## [条目]
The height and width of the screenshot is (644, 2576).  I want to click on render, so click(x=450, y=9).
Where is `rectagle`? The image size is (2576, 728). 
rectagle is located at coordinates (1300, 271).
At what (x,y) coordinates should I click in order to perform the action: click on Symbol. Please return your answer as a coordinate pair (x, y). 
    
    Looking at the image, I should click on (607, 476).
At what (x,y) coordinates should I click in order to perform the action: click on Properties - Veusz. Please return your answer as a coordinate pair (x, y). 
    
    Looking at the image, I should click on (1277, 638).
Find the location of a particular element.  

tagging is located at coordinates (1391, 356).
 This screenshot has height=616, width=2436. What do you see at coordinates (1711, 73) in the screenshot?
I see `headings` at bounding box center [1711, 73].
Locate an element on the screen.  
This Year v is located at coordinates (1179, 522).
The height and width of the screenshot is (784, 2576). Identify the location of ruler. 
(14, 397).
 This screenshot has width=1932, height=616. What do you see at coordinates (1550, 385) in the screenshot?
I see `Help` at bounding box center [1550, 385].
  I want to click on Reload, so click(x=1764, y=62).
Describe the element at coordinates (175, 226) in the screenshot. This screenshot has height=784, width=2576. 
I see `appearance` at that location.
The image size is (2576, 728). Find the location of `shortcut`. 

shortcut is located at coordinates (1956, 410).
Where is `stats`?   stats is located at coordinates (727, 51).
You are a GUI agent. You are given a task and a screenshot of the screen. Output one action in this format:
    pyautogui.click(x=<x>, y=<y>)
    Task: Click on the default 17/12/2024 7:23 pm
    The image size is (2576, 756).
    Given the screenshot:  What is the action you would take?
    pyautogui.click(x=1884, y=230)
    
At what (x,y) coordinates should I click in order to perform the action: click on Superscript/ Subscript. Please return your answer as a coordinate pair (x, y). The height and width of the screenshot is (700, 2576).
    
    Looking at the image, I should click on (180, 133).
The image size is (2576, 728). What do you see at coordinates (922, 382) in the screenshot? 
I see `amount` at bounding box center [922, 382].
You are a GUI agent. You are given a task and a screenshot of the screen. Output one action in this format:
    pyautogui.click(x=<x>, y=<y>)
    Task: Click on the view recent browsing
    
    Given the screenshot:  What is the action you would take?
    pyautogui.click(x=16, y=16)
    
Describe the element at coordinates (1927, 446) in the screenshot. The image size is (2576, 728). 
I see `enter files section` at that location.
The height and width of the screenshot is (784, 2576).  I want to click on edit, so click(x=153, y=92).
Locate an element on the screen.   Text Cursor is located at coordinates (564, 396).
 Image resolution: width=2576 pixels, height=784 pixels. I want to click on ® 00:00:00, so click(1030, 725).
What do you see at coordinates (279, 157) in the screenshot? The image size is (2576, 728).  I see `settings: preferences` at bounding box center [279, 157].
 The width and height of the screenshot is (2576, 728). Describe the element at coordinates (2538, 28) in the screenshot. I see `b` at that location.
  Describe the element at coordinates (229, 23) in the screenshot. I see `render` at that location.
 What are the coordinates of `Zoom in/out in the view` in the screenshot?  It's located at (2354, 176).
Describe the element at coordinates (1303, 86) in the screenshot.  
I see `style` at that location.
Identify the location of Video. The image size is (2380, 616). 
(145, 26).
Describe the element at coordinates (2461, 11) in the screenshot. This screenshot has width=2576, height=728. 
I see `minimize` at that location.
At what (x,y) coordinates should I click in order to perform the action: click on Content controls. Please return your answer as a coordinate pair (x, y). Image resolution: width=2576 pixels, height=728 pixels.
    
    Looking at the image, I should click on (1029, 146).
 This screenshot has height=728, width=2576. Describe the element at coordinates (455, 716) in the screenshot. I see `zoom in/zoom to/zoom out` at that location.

## [任务说明]
将上面的整份列表重写一遍，把其中的“coordinate pair”换成“pair of coordinates”，其他内容一律不变。

## [参考答案]
The height and width of the screenshot is (644, 2576).  I want to click on render, so click(x=450, y=9).
Where is `rectagle`? The image size is (2576, 728). 
rectagle is located at coordinates (1300, 271).
At what (x,y) coordinates should I click in order to perform the action: click on Symbol. Please return your answer as a pair of coordinates (x, y). 
    
    Looking at the image, I should click on (607, 476).
At what (x,y) coordinates should I click in order to perform the action: click on Properties - Veusz. Please return your answer as a pair of coordinates (x, y). 
    
    Looking at the image, I should click on (1277, 638).
Find the location of a particular element.  

tagging is located at coordinates (1391, 356).
 This screenshot has height=616, width=2436. What do you see at coordinates (1711, 73) in the screenshot?
I see `headings` at bounding box center [1711, 73].
Locate an element on the screen.  
This Year v is located at coordinates (1179, 522).
The height and width of the screenshot is (784, 2576). Identify the location of ruler. 
(14, 397).
 This screenshot has width=1932, height=616. What do you see at coordinates (1550, 385) in the screenshot?
I see `Help` at bounding box center [1550, 385].
  I want to click on Reload, so click(x=1764, y=62).
Describe the element at coordinates (175, 226) in the screenshot. This screenshot has height=784, width=2576. 
I see `appearance` at that location.
The image size is (2576, 728). Find the location of `shortcut`. 

shortcut is located at coordinates (1956, 410).
Where is `stats`?   stats is located at coordinates (727, 51).
You are a GUI agent. You are given a task and a screenshot of the screen. Output one action in this format:
    pyautogui.click(x=<x>, y=<y>)
    Task: Click on the default 17/12/2024 7:23 pm
    The image size is (2576, 756).
    Given the screenshot:  What is the action you would take?
    pyautogui.click(x=1884, y=230)
    
At what (x,y) coordinates should I click in order to perform the action: click on Superscript/ Subscript. Please return your answer as a pair of coordinates (x, y). The height and width of the screenshot is (700, 2576).
    
    Looking at the image, I should click on (180, 133).
The image size is (2576, 728). What do you see at coordinates (922, 382) in the screenshot? 
I see `amount` at bounding box center [922, 382].
You are a GUI agent. You are given a task and a screenshot of the screen. Output one action in this format:
    pyautogui.click(x=<x>, y=<y>)
    Task: Click on the view recent browsing
    
    Given the screenshot:  What is the action you would take?
    pyautogui.click(x=16, y=16)
    
Describe the element at coordinates (1927, 446) in the screenshot. The image size is (2576, 728). 
I see `enter files section` at that location.
The height and width of the screenshot is (784, 2576).  I want to click on edit, so click(x=153, y=92).
Locate an element on the screen.   Text Cursor is located at coordinates (564, 396).
 Image resolution: width=2576 pixels, height=784 pixels. I want to click on ® 00:00:00, so click(1030, 725).
What do you see at coordinates (279, 157) in the screenshot? The image size is (2576, 728).  I see `settings: preferences` at bounding box center [279, 157].
 The width and height of the screenshot is (2576, 728). Describe the element at coordinates (2538, 28) in the screenshot. I see `b` at that location.
  Describe the element at coordinates (229, 23) in the screenshot. I see `render` at that location.
 What are the coordinates of `Zoom in/out in the view` in the screenshot?  It's located at (2354, 176).
Describe the element at coordinates (1303, 86) in the screenshot.  
I see `style` at that location.
Identify the location of Video. The image size is (2380, 616). 
(145, 26).
Describe the element at coordinates (2461, 11) in the screenshot. This screenshot has width=2576, height=728. 
I see `minimize` at that location.
At what (x,y) coordinates should I click in order to perform the action: click on Content controls. Please return your answer as a pair of coordinates (x, y). Image resolution: width=2576 pixels, height=728 pixels.
    
    Looking at the image, I should click on (1029, 146).
 This screenshot has height=728, width=2576. Describe the element at coordinates (455, 716) in the screenshot. I see `zoom in/zoom to/zoom out` at that location.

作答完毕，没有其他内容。